My thesis is that all of us, not just as actuaries and investors, but all of us in a very broad sense, depend far too much on measures of central tendency and therefore are mesmerized by the hole rather than the doughnut…

The trouble with most of us is that we focus on the 95 percent of the results that we believe are not due to chance, because it makes life a lot easier, and that the essence is in the measure of the central tendency. We live with averages, and these days the statisticians have found all kinds of new sorts of averages — arches and garches and God knows how many arches of various types — trends, R2, coefficients of correlations, normal and other species of distribution. There is the theory of probability itself, which really expresses shares of certainty. The theory of probability says we know all the outcomes; the question is just, how are they going to break down, how are they going to be distributed? But we don’t know all the outcomes. What we know is only for the most part, but only for the most part is not everything. Our errors stem from deviations from the averages of the norm, from the outliers, from outcomes never even imagined, and in the past year or so Americans have learned about outcomes never even imagined, but that is the way life develops. In other words, we can’t ignore the possibility of the outliers and indeed should focus on the outliers because only for the most part is not sufficient.

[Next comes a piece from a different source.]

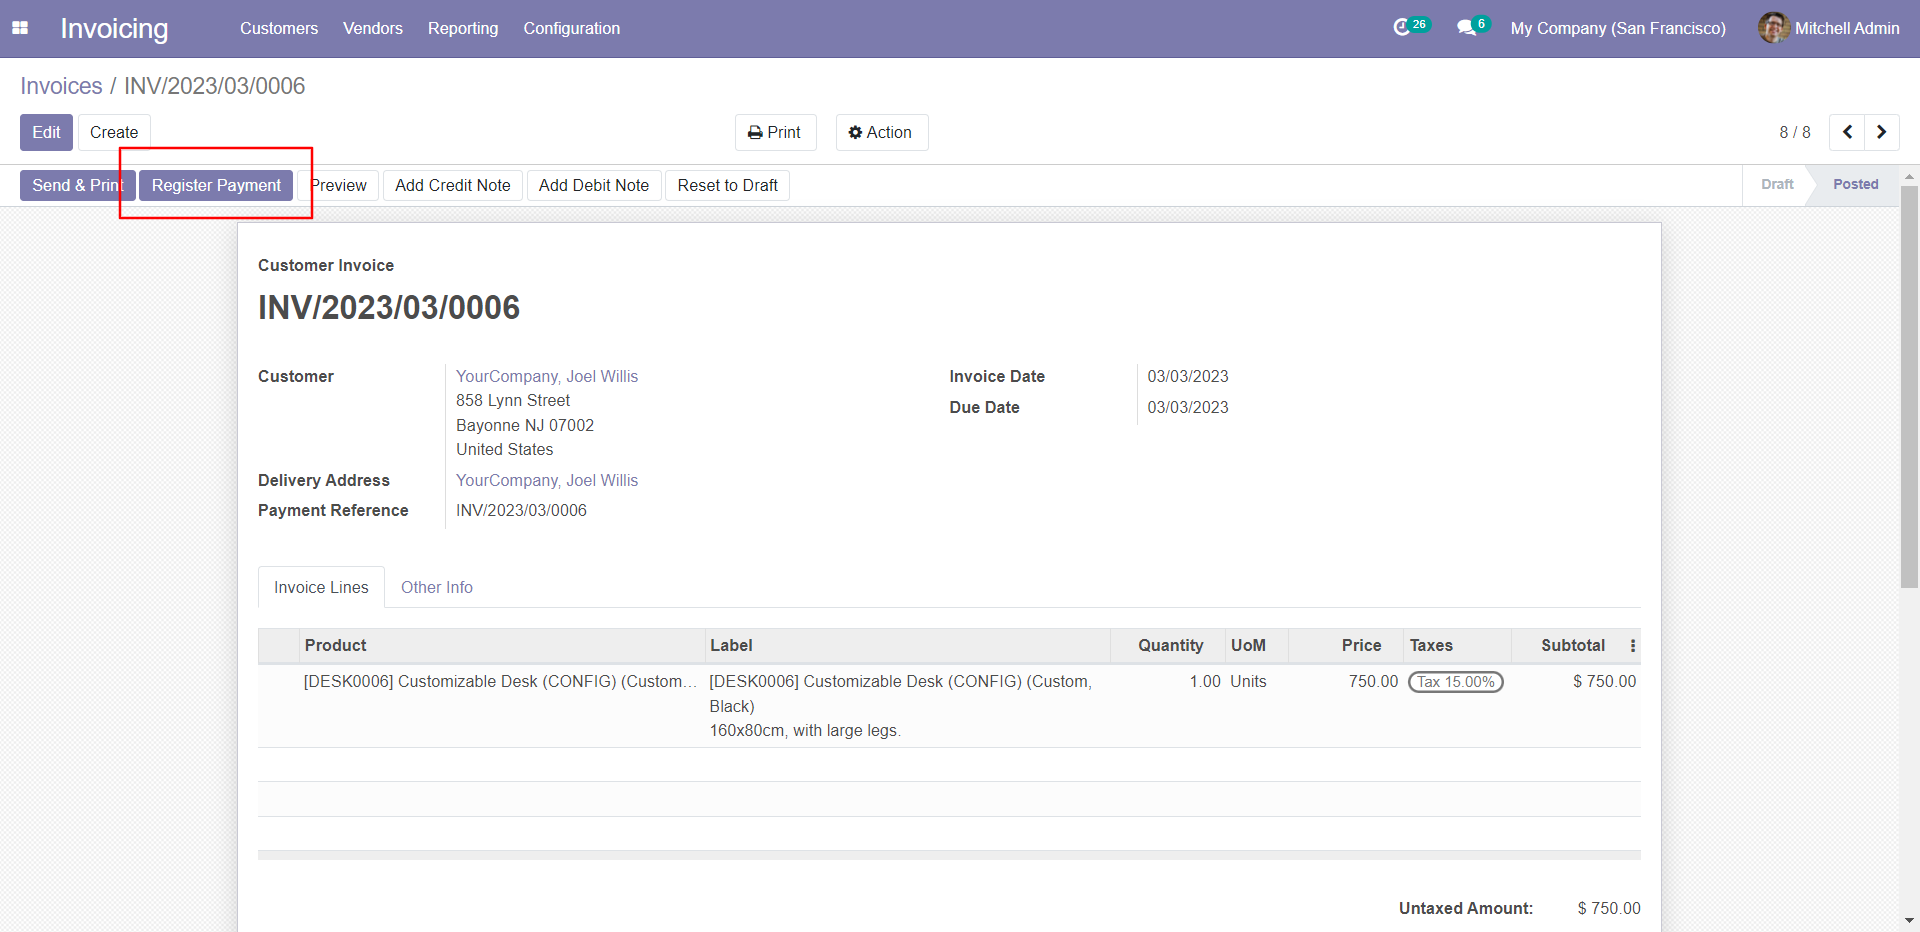Click the Tax 15.00% tag
The image size is (1920, 932).
pyautogui.click(x=1455, y=682)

I’m in the investment world, as you know, and we live with this problem in the investment world all the time. We have wonderful long-term series of stock returns, bond returns and so on — Ibbotson, Sinquefield, and so on, and these things are like beacons that lure us into their clutches; we hang onto them. They have sigmas, and sigmas get their due, but what we really like is the averages because the averages lead us to make estimates of what’s normal, but Gould reminds us that there is no such thing as normal. Variation in the history of the capital markets, up and down and up and down, is not — as Gould used the expression — it’s not a pool of inconsequential happenstances. Variation in the capital markets is Darwinian — each episode is a result of the preceding episode. It’s not a series of accidents and therefore this is not a random series, this is history from which we can derive an average and feel some confidence in it. Each episode is a result of the preceding episode.

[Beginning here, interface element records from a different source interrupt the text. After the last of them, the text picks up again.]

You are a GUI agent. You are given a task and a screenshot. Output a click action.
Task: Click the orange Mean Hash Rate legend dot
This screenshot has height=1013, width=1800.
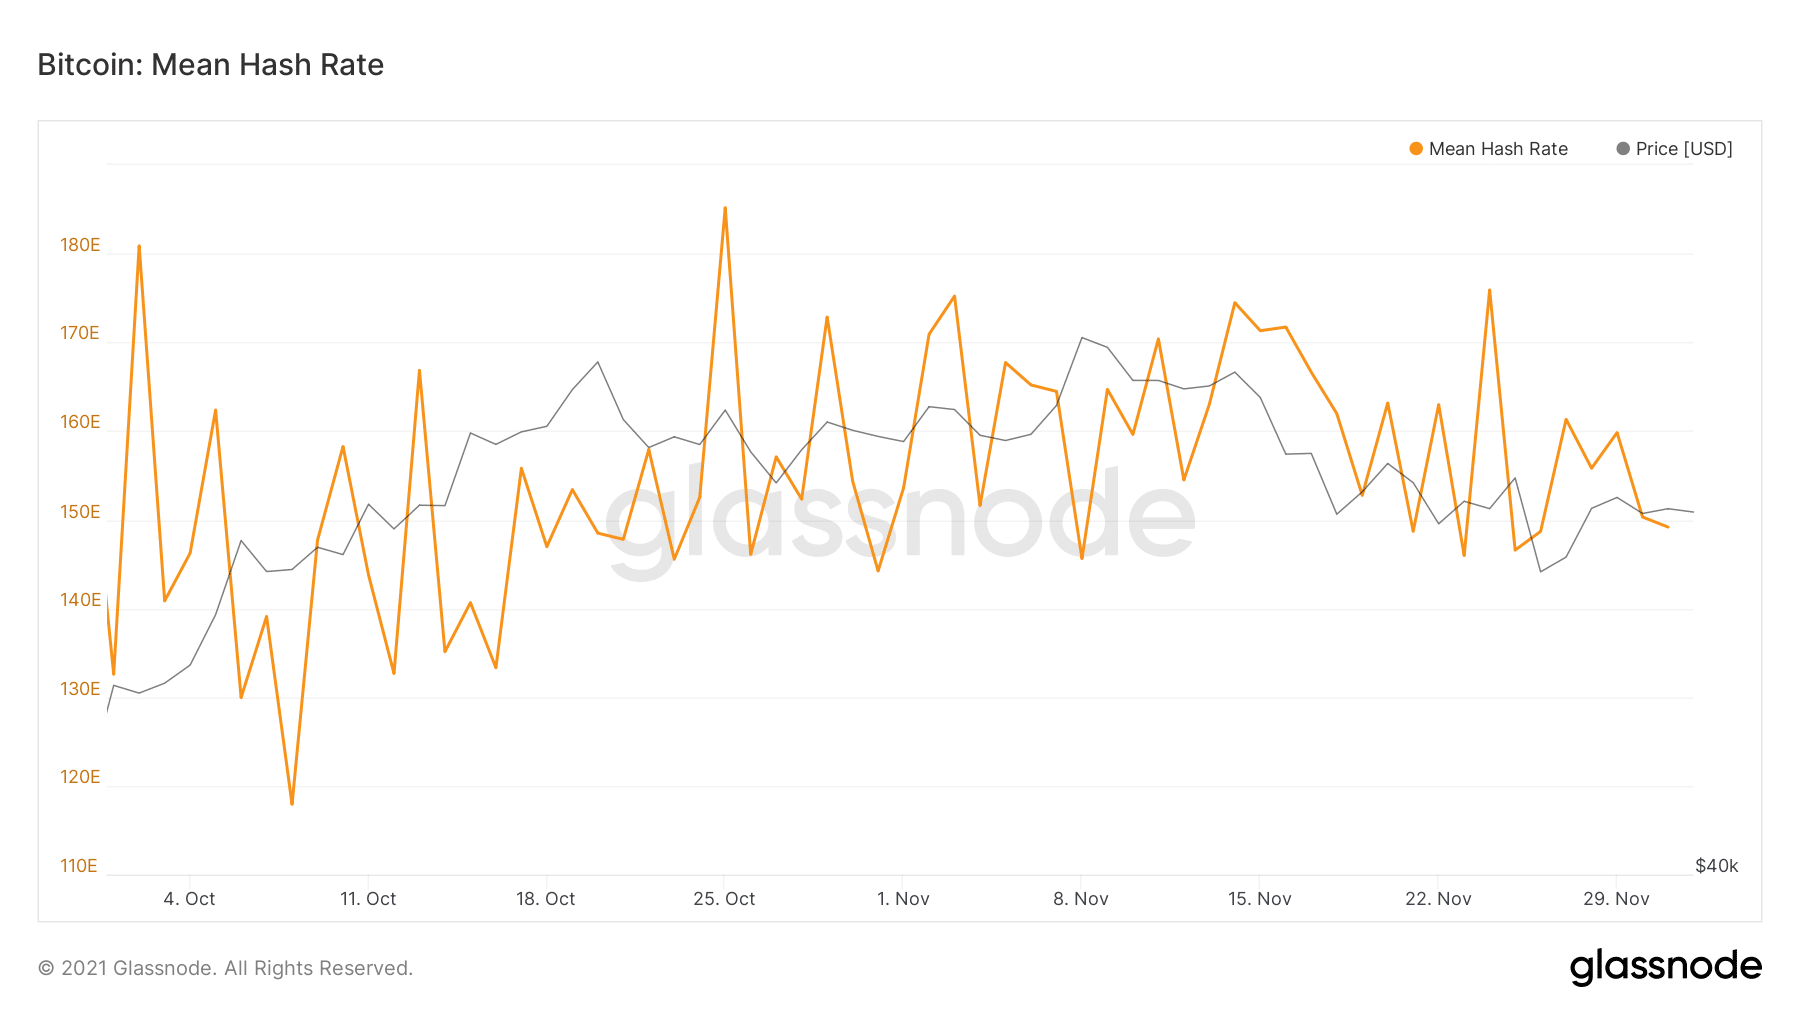tap(1415, 149)
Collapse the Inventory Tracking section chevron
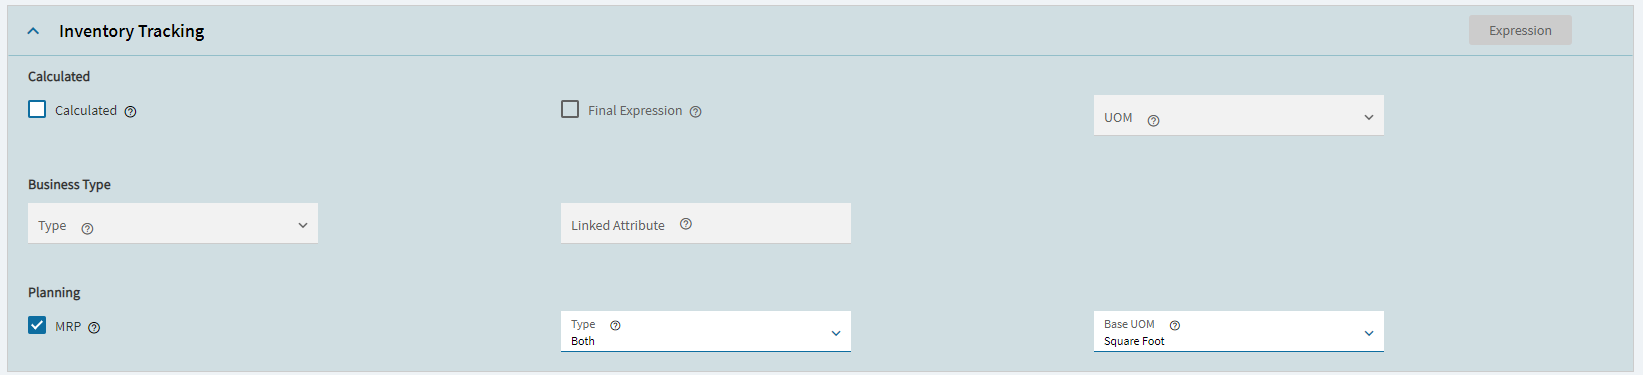 pos(33,31)
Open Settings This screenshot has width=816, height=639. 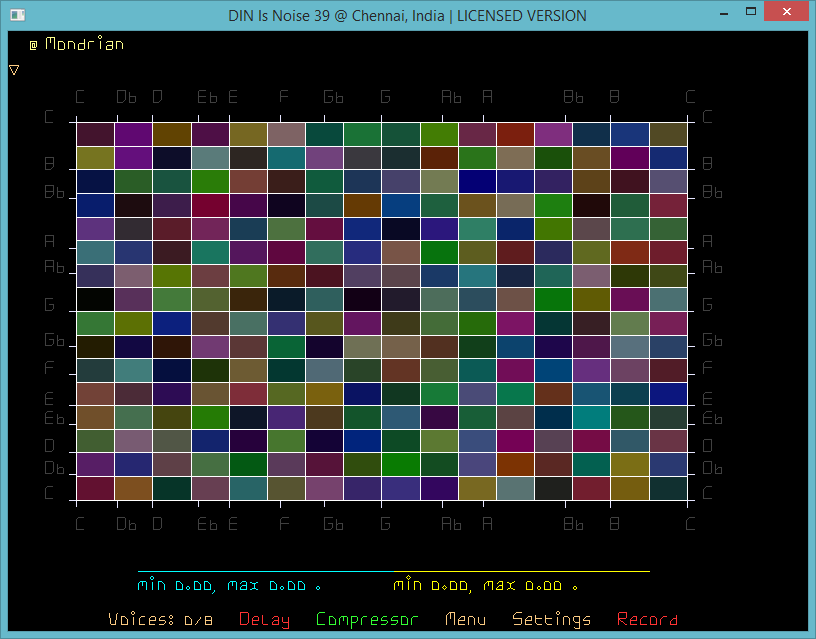tap(551, 620)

Goodness knows what we are going through at this moment in the capital markets is a consequence of the foolishness of 1998-2000. And that, in turn, was the climax of a bull market that grew out of the dark days of the 1970s and our ability to overcome the problems of the 1970s: high rate of inflation, the war and the consequences of war in Vietnam and so on. Those high rates of inflation developed from the sense that we were never going to have the Great Depression again and we knew how to deal with those problems and that government could create and maintain full employment no matter what. So that great period grew out of the Depression and the Depression itself was a consequence of what had happened during World War I and the aftermath of World War I and so on, going back to the beginning of time. Each episode is a result of the preceding episode and it makes for a very heterogeneous bunch of stuff…

The trick in risk management is in recognizing that normal is not a state of nature, but a state of transition and that trend is not destiny…

What would life be like if…Darwin was wrong and everything resembled its central tendency? What if we were all clones of just one human being? This would not only be very boring, (I know I’m great, but enough of me is enough) but really very risky. Variety is what makes risk management possible. Indeed, variety is not only the spice of life, but also the essence of survival. Not all disasters happen at the same moment… Diversification of risk matters not just defensively, but because it maximizes returns as well, because we expose ourselves to all of the opportunities that there may be out there. Diversification is not just a defensive step, but to my way of thinking, a strong offensive step.